To talk about how widely American prosperity has or has not been shared, we turn to David Wessel. He's deputy Washington bureau chief of The Wall Street Journal and regular guest here. David, good morning.

Mr. DAVID WESSEL (Deputy Washington Bureau Chief, The Wall Street Journal): Good morning.

INSKEEP: So, let's start with William Mcguire of United Health, Dick Grasso of the New York Stock Exchange. The faces of CEO pay today, what do they say about the broader economy?

WESSEL: Well, these men are clearly at the extremes. They made so much money. But they're real illustrations of a much broader trend. I mean, last year, the average CEO made about 370 times what the average worker did.

INSKEEP: 370 times?

Mr. WESSEL: Right. And in 1993, it was only 131 times.

INSKEEP: A mere 131. Wasn't it even way lower than that if you went back a few decades?

Mr. WESSEL: Yes, it is.

INSKEEP: So if you're making 370 times the average worker, how much money is that, in the case of someone like Grasso?
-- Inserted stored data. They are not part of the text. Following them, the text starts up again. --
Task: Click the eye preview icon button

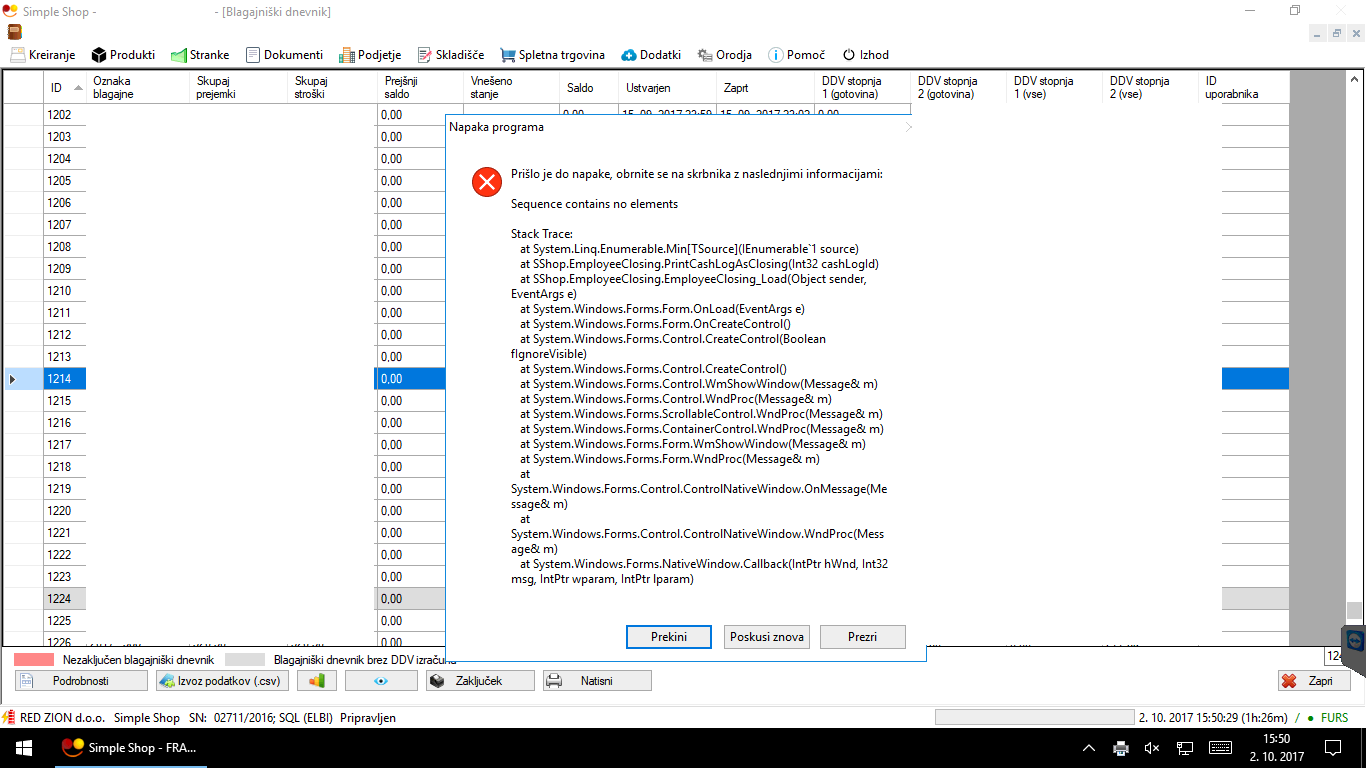Action: point(381,681)
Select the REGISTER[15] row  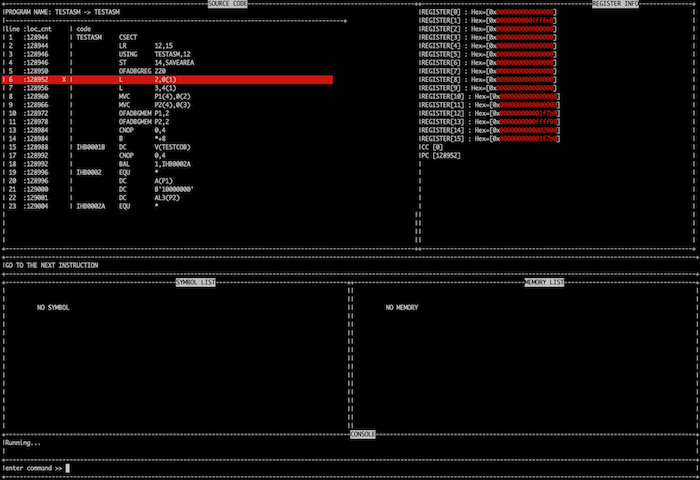490,138
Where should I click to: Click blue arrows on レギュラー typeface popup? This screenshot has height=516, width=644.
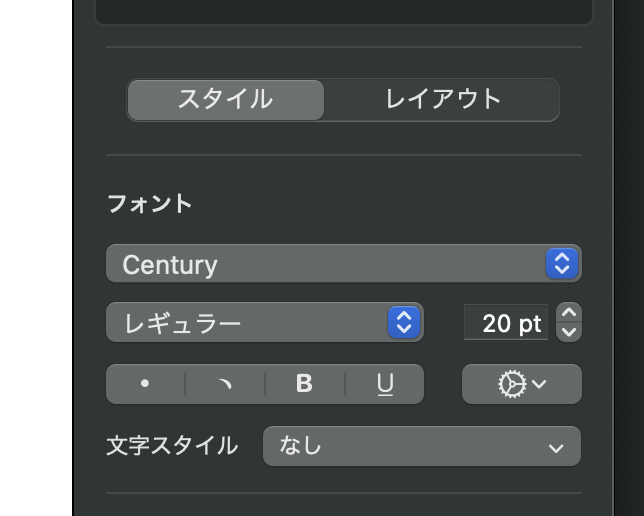(404, 322)
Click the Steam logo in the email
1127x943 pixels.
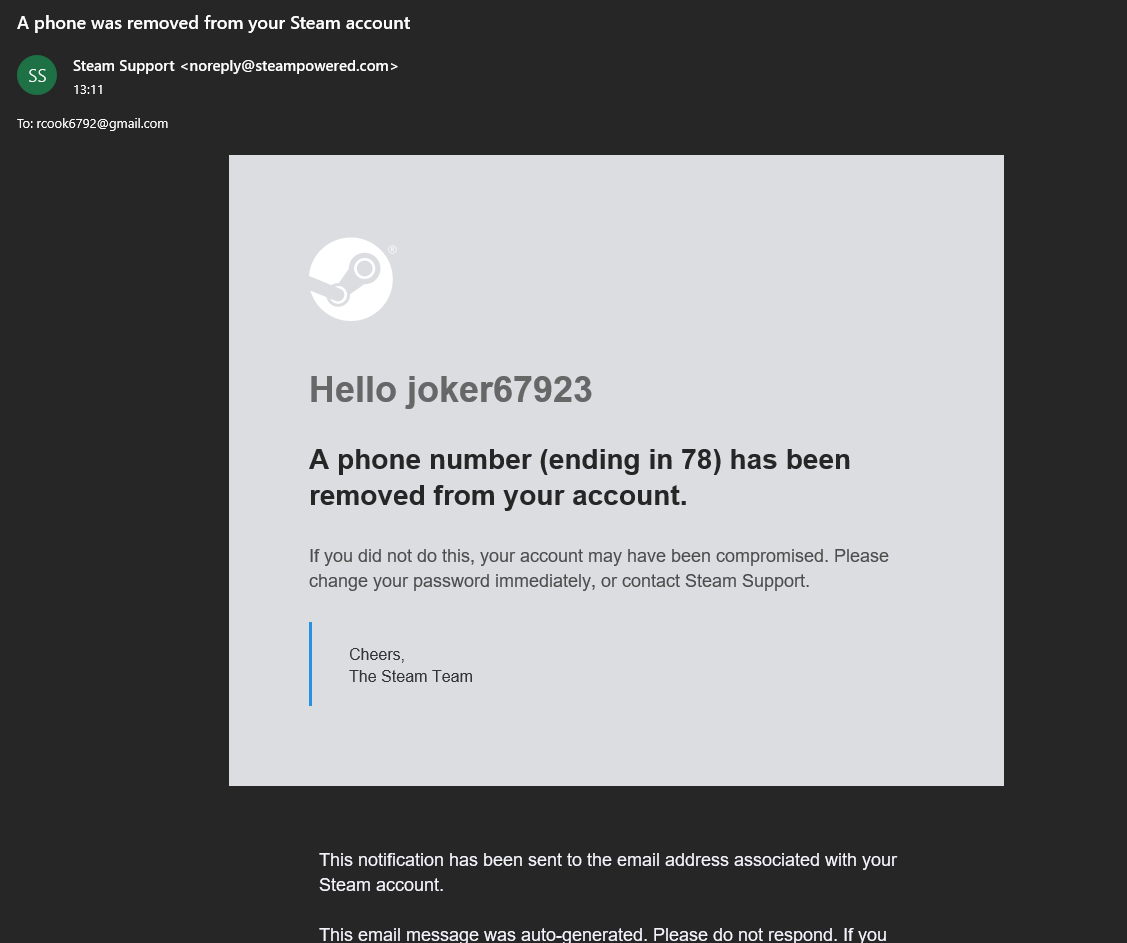point(351,279)
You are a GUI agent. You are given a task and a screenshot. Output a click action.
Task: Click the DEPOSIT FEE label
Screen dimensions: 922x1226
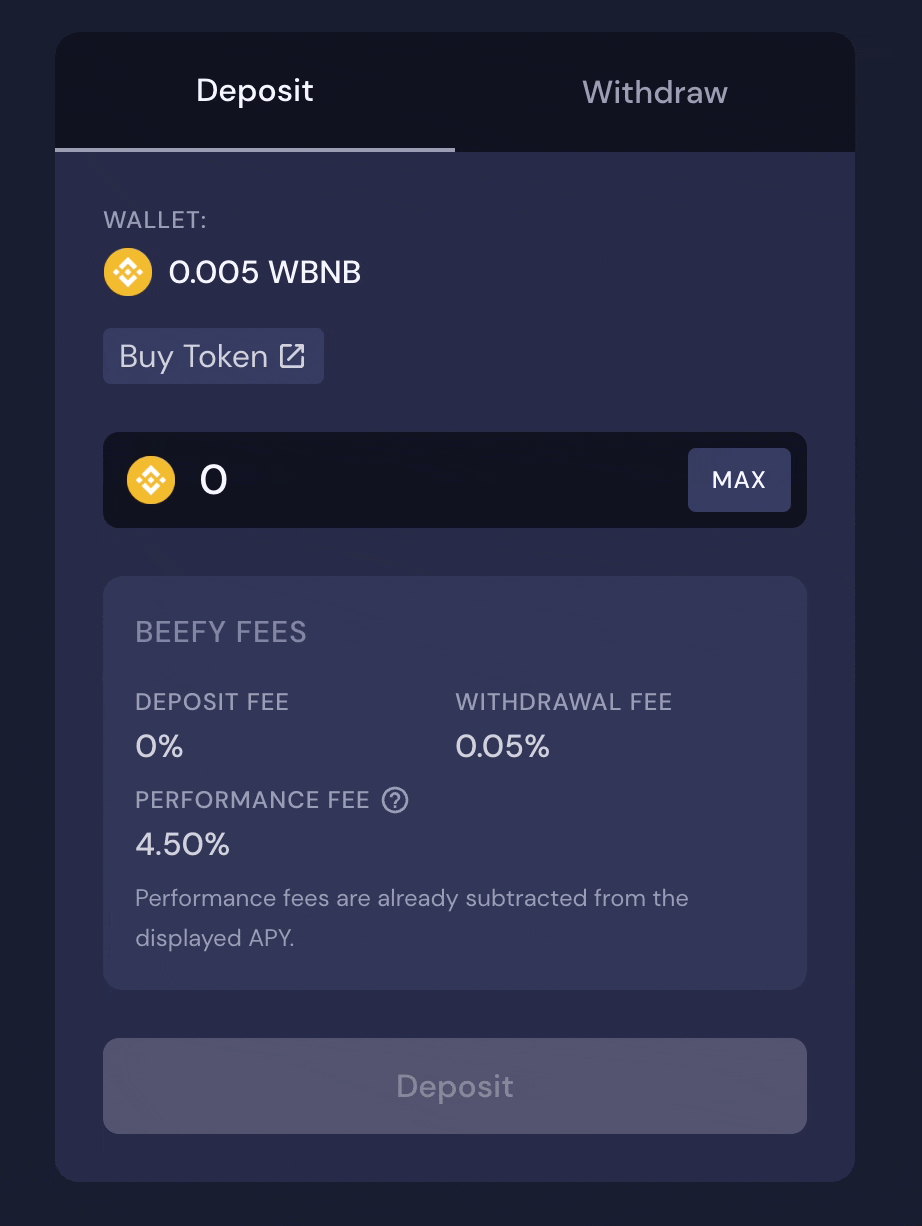pos(212,702)
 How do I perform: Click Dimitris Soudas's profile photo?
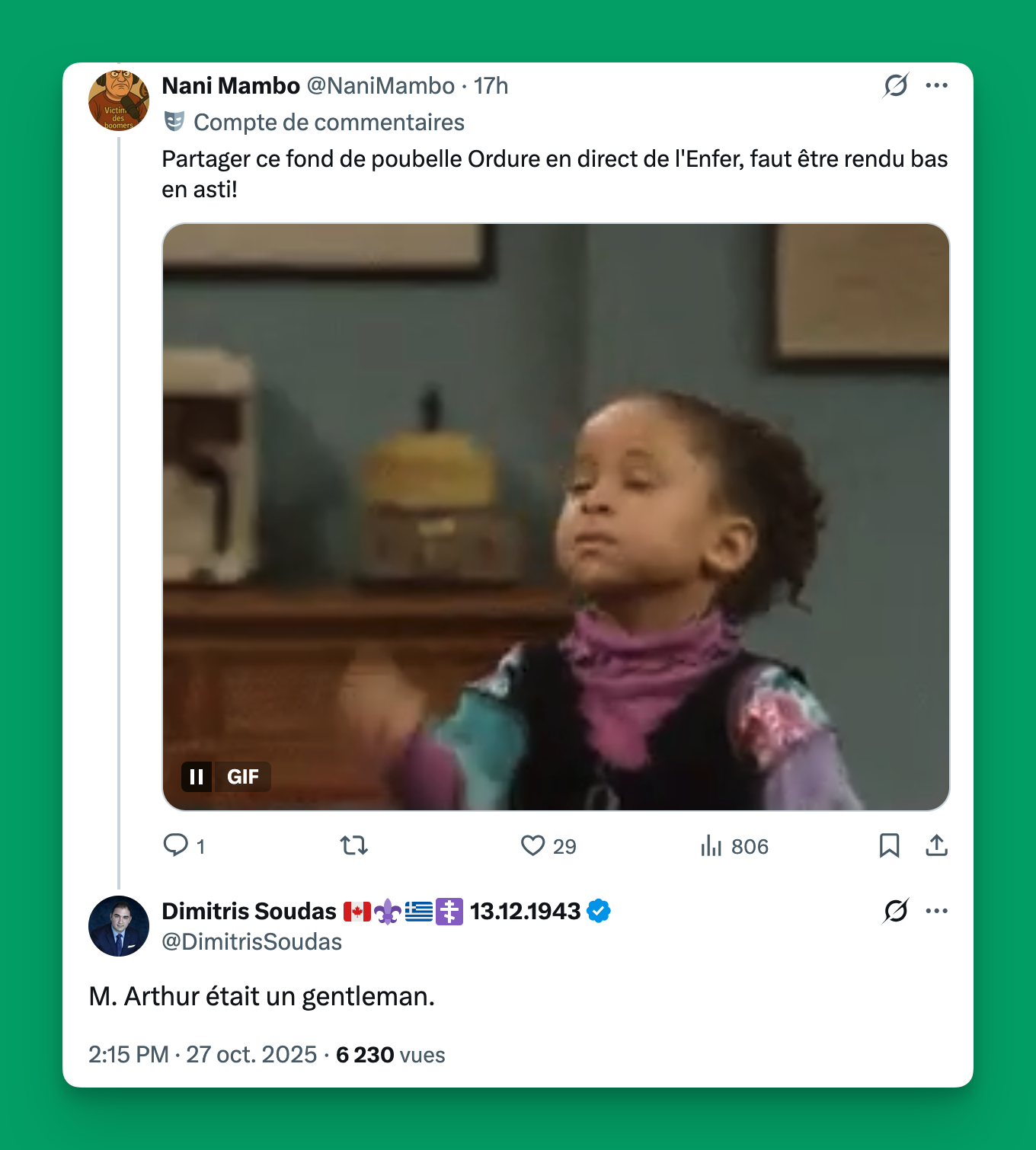[119, 926]
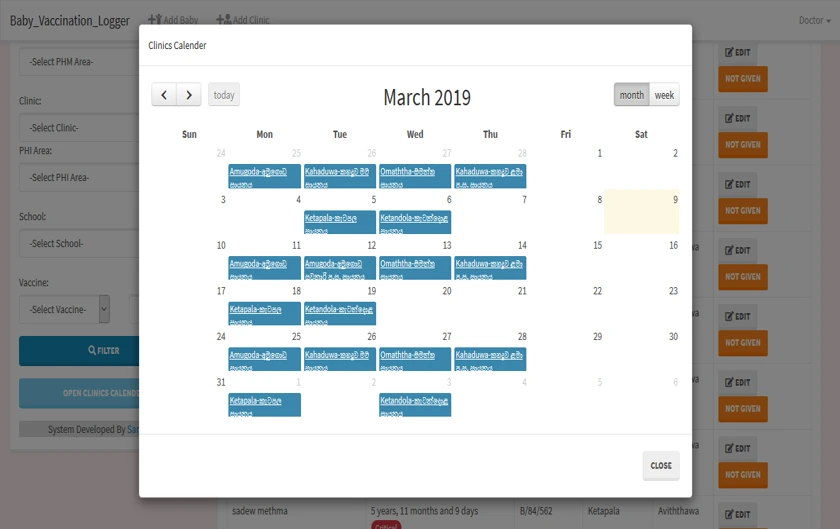
Task: Go to previous month with left chevron
Action: (165, 95)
Mr. WESSEL: Well, Mr. Grasso is being asked to return perhaps as much as $100 million for his time at the New York Stock Exchange. And Mr. McGuire at United Health has stock options that were worth, at the end of the year, nearly $1.8 billion.

INSKEEP: Wow. So what's happening?

Mr. WESSEL: Well, CEOs aren't the only ones winning. There are a group of winners in the labor market who were doing really, really well. The CEOs at one extreme, but not alone, hedge fund managers, baseball players, rock stars, are doing pretty well. And if you look at the typical wage - the median worker -the median worker in the last five or six years has barely kept up with inflation.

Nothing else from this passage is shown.